The Long Range Proving Ground Base was renamed Patrick Air Force Base on 1 August 1950, in honor of Major General Mason M. Patrick and the following year, on 30 June 1951, the Joint Long Range Proving Ground Division became the Air Force Missile Test Center and the Joint Long Range Proving Ground became the Florida Missile Test Range (FMTR). These would not be the only name changes for the range or the agency that controlled it. The Florida Missile Test Range was renamed the Atlantic Missile Range (AMR) in 1958 and the Eastern Test Range in 1964; the Air Force Missile Test Center was redesignated the Air Force Eastern Test Range (AFETR) in 1964, then control of the range was transferred to Detachment 1 of the Space and Missile Test Center located at Vandenberg Air Force Base when AFETR was deactivated on 1 February 1977, which put both the Eastern and Western ranges under the same leadership. On 1 October 1979, control of the range passed to the newly activated Eastern Space and Missile Center (ESMC). The ESMC was transferred from Air Force Systems Command to Air Force Space Command on 10 October 1990; finally, on 12 November 1991, the 45th Space Wing was activated and assumed operational control for the range from ESMC; on the same day the Eastern Test Range became the Eastern Range. The transition on the west coast occurred one week later on 19 November 1991, when the Western Space and Missile Center became the 30th Space Wing and the Western Test Range became the Western Range.
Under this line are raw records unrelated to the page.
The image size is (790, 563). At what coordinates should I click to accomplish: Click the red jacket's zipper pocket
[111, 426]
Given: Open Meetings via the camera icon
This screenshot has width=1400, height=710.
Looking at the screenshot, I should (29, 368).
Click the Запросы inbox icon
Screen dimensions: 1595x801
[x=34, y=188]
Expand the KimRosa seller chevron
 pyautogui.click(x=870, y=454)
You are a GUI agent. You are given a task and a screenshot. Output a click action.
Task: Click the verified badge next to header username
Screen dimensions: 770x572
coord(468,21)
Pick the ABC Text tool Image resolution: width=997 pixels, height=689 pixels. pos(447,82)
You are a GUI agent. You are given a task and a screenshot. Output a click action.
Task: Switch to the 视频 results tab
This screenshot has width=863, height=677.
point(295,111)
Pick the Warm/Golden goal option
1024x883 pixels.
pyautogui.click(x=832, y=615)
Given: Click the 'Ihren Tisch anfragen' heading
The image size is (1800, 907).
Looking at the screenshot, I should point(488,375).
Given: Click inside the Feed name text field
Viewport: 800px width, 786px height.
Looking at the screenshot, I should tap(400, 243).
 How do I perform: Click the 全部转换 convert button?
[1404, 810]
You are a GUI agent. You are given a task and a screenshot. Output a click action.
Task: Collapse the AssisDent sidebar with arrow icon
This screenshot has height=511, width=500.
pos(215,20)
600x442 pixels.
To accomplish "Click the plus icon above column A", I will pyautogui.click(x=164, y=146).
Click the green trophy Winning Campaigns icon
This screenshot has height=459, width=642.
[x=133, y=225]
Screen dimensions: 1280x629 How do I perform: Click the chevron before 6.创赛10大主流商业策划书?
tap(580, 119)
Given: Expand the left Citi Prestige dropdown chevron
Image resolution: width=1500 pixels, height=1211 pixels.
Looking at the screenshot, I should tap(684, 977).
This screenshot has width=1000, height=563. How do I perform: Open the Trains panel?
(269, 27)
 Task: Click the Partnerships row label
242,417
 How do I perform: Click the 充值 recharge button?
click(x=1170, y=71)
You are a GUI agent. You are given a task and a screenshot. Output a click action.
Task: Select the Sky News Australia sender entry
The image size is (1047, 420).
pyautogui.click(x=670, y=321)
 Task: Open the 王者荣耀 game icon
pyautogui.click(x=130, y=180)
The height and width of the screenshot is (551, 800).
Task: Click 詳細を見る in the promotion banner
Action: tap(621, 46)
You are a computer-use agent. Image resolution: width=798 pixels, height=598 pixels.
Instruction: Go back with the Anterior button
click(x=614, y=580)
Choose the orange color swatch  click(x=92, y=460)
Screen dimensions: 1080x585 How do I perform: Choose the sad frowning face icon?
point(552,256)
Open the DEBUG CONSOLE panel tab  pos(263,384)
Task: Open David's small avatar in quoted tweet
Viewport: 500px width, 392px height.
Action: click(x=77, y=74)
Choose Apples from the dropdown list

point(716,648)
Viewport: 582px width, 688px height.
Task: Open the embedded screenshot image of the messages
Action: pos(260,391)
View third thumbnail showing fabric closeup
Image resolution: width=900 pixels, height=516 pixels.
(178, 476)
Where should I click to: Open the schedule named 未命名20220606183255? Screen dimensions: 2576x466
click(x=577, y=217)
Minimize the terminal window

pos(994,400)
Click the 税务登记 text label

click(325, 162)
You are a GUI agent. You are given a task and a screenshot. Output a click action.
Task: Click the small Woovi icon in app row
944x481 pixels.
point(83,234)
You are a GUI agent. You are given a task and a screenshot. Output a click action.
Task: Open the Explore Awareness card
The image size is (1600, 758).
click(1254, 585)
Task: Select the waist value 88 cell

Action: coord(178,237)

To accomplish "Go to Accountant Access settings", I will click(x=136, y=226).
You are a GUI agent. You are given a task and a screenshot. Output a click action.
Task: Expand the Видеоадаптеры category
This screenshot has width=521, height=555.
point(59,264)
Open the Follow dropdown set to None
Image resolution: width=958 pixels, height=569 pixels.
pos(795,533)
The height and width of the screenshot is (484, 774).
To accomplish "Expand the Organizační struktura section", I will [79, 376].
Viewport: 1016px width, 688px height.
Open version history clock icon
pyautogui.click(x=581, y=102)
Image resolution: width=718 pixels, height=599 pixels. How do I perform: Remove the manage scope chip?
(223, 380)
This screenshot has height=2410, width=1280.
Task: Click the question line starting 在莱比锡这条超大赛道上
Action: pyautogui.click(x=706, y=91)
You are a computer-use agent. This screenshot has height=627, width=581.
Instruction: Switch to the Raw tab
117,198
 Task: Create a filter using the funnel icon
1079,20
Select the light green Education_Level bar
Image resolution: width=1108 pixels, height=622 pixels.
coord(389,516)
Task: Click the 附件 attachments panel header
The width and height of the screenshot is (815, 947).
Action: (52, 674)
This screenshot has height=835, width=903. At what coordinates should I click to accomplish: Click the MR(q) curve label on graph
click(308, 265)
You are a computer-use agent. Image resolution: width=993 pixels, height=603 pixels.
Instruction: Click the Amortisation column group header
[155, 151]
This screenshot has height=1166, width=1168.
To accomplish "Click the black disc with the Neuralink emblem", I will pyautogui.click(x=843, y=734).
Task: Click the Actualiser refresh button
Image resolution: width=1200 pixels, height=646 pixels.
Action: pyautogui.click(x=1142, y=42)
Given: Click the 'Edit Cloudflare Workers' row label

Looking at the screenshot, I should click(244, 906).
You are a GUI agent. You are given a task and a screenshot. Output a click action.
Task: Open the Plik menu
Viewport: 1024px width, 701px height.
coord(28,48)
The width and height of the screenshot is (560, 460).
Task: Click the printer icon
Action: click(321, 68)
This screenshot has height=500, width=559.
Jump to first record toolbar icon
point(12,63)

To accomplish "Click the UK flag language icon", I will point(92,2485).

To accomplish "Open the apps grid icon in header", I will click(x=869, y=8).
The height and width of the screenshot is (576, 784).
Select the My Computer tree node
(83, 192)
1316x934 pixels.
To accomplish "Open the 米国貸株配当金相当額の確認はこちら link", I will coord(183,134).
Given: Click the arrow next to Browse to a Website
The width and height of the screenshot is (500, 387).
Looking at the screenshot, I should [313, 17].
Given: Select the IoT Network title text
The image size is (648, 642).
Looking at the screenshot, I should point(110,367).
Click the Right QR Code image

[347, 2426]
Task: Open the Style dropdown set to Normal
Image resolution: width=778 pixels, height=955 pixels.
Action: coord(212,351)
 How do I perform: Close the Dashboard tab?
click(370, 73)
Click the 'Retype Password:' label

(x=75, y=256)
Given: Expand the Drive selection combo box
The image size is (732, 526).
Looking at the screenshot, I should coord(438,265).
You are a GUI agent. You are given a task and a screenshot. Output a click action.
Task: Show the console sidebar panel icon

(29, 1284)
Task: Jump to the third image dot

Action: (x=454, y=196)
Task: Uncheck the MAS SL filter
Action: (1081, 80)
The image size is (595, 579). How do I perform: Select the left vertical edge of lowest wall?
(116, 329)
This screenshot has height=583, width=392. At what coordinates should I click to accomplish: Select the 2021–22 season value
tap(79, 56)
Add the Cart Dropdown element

In 2014, Raytheon Technologies won a contract to operate the Western and Eastern Ranges for the next 10 years through their subsidiary Range Generation Next.

In February 2017, SpaceX's CRS-10 launch was the "first operational use" of the Autonomous Flight Safety System (AFSS) on "either of Air Force Space Command's Eastern or Western Ranges". The following SpaceX flight, EchoStar 23 in March 2017, was the last SpaceX launch utilizing the historic system of ground radars, tracking computers, and personnel in launch bunkers that had been used for over sixty years for all launches from the Eastern Range. For all future SpaceX launches, AFSS has replaced "the ground-based mission flight control personnel and equipment with on-board Positioning, Navigation and Timing sources and decision logic. The benefits of AFSS include increased public safety, reduced reliance on range infrastructure, reduced range spacelift cost, increased schedule predictability and availability, operational flexibility, and launch slot flexibility".

In 2017, the Eastern Range suffered two hurricanes which caused extensive damage and only allowed 19 launches that year.

By 2017, the Eastern Range had upgraded their legacy operational processes and equipment to be able to support a much faster frequency of rocket launches for SpaceX AFTS-controlled rocket launches, but they did not use the capability when an opportunity arose to increase range launch rate in October 2018. The first planned use of the more rapid rate was in August 2019.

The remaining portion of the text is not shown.